RECORDS FOR THE TASK section start

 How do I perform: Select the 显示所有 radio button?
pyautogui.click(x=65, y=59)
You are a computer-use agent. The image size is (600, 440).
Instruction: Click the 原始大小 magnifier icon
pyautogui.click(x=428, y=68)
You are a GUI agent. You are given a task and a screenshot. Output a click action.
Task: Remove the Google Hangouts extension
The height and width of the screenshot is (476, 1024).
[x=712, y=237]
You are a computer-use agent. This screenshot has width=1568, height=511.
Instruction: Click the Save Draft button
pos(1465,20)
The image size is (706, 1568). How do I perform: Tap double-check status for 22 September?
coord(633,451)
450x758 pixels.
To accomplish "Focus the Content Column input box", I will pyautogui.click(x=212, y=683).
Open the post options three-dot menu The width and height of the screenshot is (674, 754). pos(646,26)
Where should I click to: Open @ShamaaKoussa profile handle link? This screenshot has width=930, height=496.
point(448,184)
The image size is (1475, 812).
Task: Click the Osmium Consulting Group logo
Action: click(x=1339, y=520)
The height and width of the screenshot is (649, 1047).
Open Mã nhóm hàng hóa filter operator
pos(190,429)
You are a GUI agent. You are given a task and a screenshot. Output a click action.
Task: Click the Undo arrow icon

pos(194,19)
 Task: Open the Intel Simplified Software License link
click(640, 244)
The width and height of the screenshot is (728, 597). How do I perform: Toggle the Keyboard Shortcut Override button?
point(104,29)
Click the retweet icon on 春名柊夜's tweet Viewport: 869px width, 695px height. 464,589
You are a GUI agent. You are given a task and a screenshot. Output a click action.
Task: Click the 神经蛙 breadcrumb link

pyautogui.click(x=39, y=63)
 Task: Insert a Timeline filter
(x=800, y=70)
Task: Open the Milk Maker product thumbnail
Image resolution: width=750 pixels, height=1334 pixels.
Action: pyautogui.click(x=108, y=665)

RECORDS FOR THE TASK section end

▶ WHAT IS NEEDED: Whenever a line of the data holds the string "computer", pick that line out.

▶ WRITTEN REPLY:
You are a computer-use agent. The image size is (600, 440).
You are a computer-use agent. This screenshot has width=1568, height=511.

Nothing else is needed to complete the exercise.